*EXERCISES TO COMPLETE*:
(1) In the news article on the Bandidos biker gang, how many gang members were killed in the 2006 massacre in Ontario?
(2) Carry on the news article on the Bandidos biker gang from the point where it stops.

*SOURCE EXTRACT*:
────────

October 19, 2007
Bandidos bikers bugger off
Hells Angels is the only stable motorcycle gang in Alberta
By GLENN KAUTH, SUN MEDIA
A recent move by the notorious Bandidos biker gang to shut down
its Canadian operations only reinforces the dominance of the Hells
Angels in Canada and Alberta, crime experts say.
"Canada is red and white. It's not just the Maple Leaf,"
said investigative journalist Julian Sher, referring to the colours
on the Hells Angels' official emblem.
Sher's declaration comes after the Bandidos - which suffered
the massacre of eight gang members in Ontario in 2006 - said on
their website that the club has ceased to exist. The announcement,
while lacking proper grammar, reads: "There isn't no more
Bandidos MC (Motorcycle Club) membership in Canada."

────────

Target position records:
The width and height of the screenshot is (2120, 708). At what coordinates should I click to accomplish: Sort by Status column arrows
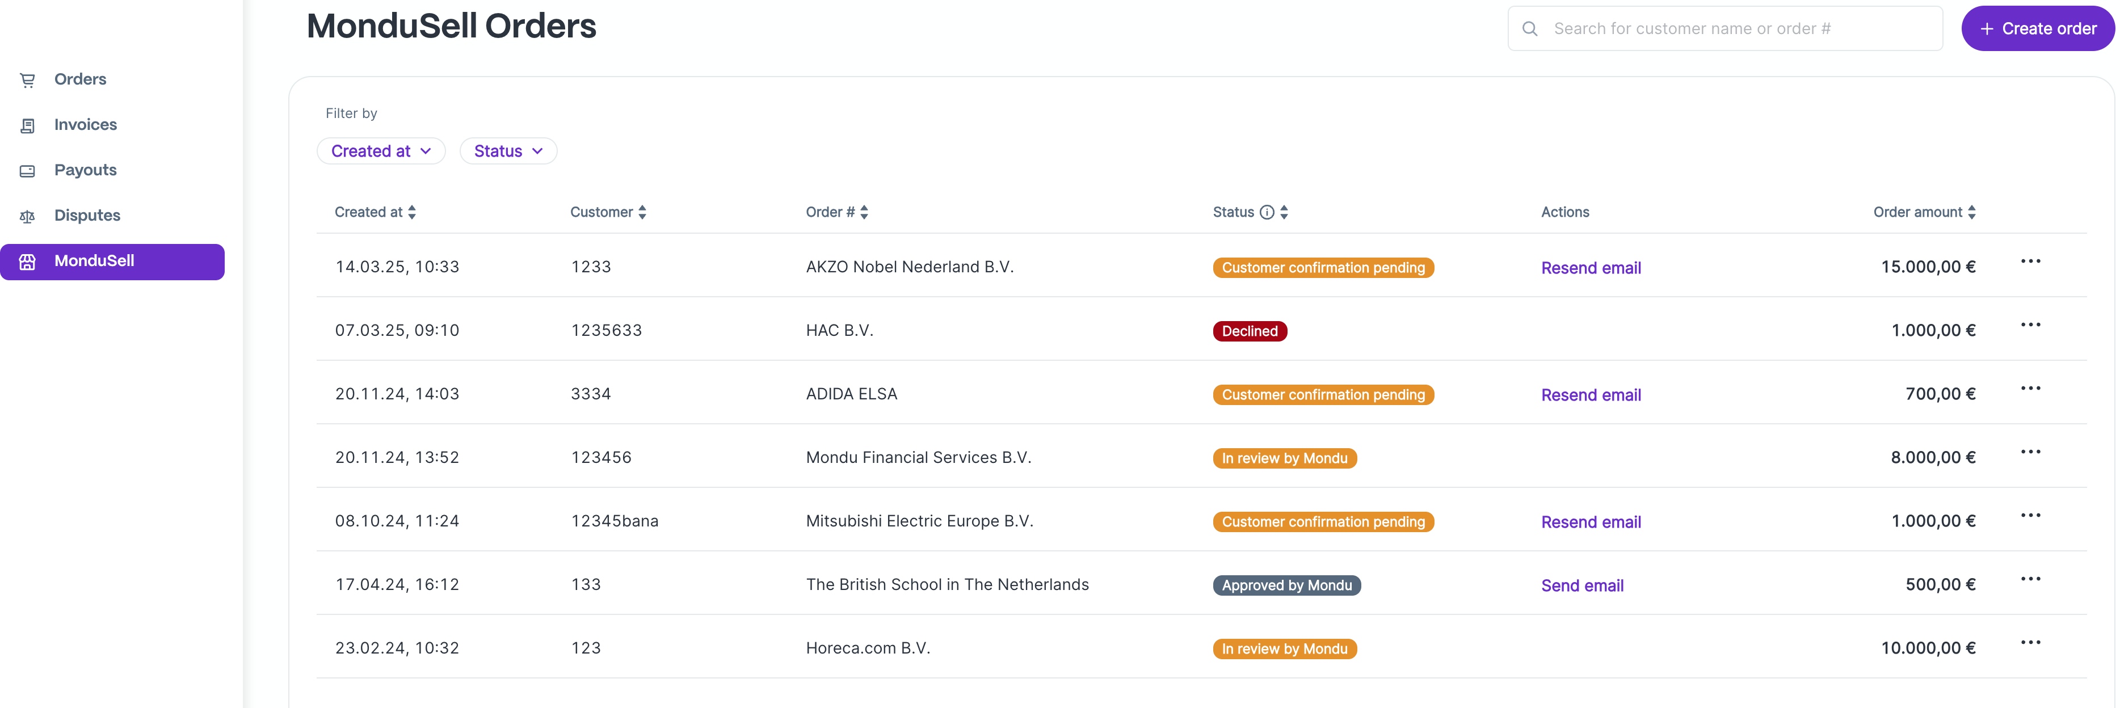pyautogui.click(x=1284, y=212)
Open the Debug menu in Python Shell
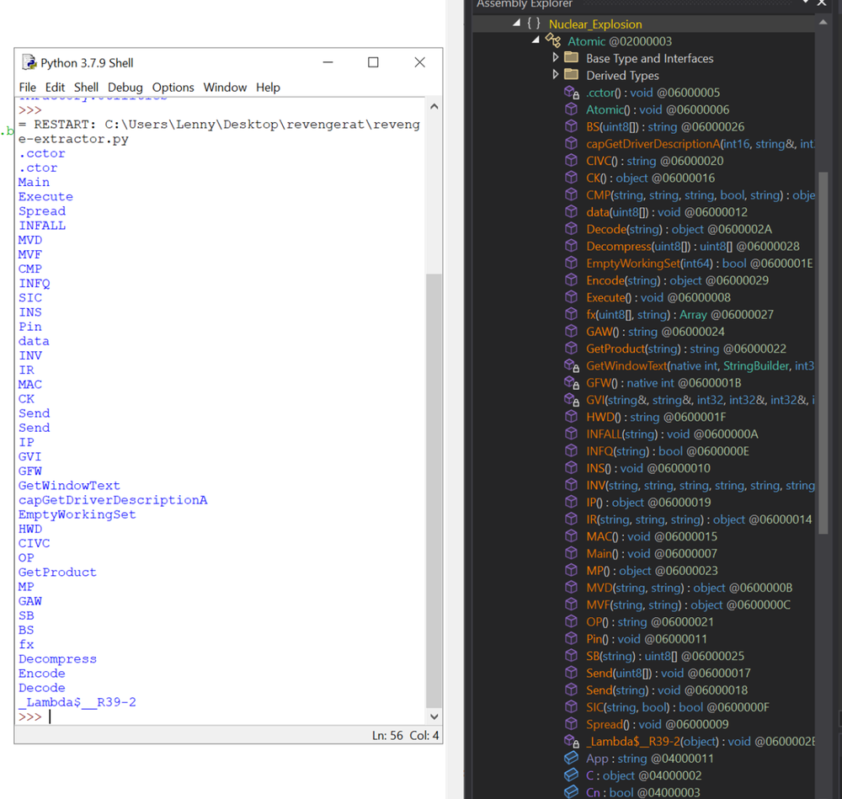This screenshot has width=842, height=799. [x=125, y=87]
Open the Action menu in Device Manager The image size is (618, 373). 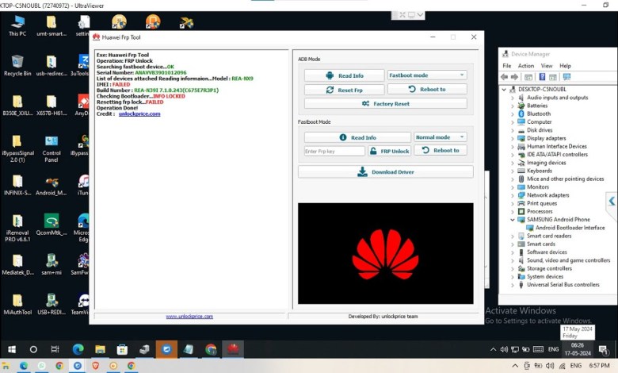(x=526, y=66)
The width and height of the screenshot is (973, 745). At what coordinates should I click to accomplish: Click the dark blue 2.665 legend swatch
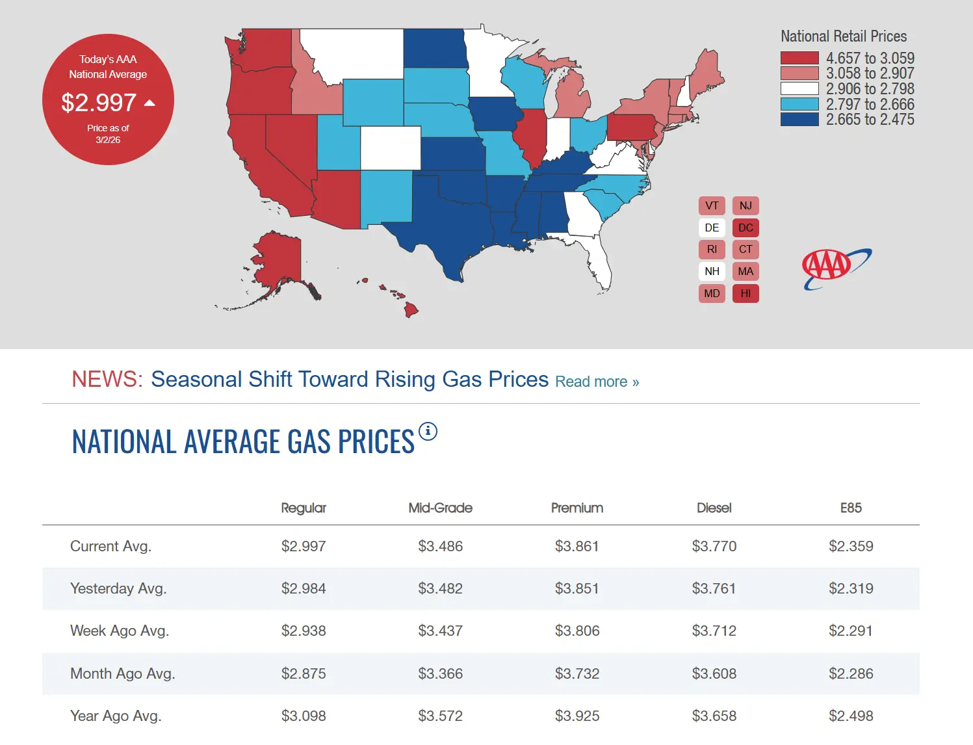pyautogui.click(x=799, y=120)
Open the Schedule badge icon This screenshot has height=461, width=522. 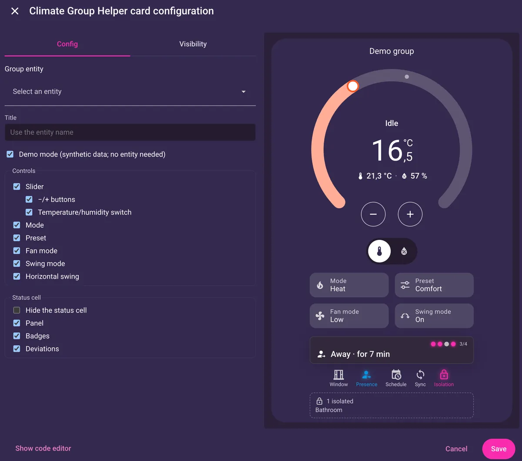tap(396, 375)
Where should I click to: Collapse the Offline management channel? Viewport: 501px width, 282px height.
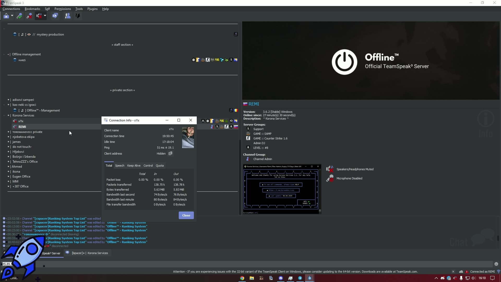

────────

*ANSWERS TO THE PROBLEMS*:
(1) Eight gang members were killed.

(2)
The news comes as a relief to Kyle Cardinal, whose brother Joseph
Robert Campbell, a.k.a. Joey Morin, was gunned down along with
his companion Robert Simpson outside an Edmonton strip club in
2004. Both men had links to the Bandidos. "If they're going,
good," said Cardinal. "I hope they all fold up - Bandidos,
Hells Angels. We don't need them."
The demise of the Bandidos strengthens the Hells Angels as the
"only stable, enduring outlaw motorcycle gang in Alberta,"
said Rick Bohachyk, the director of the Criminal Intelligence
Service Alberta, an agency that works with other law-enforcement
bodies to combat organized crime.
While the local Bandidos had patched over to the Hells Angels
a few years ago, Bohachyk said there had been occasional rumours
that the group was trying to rejuvenate in Alberta.
Experts say the latest move by the Bandidos likely won't have
an immediate effect on public safety in Edmonton since the group
had been largely inactive here. In the long run, however, the
gang's closure may be positive "in the sense that a big move
by the Bandidos to move into the Hells Angels' territory would
spell trouble," said Sher, who co-authored a book on Canada's
most notorious biker group.
Sher added that the Bandidos, while often overshadowed by their
more famous counterparts, were a more vicious gang than the Hells
Angels. The Angels have some concern for their public image, but
"the Bandidos don't care," he said.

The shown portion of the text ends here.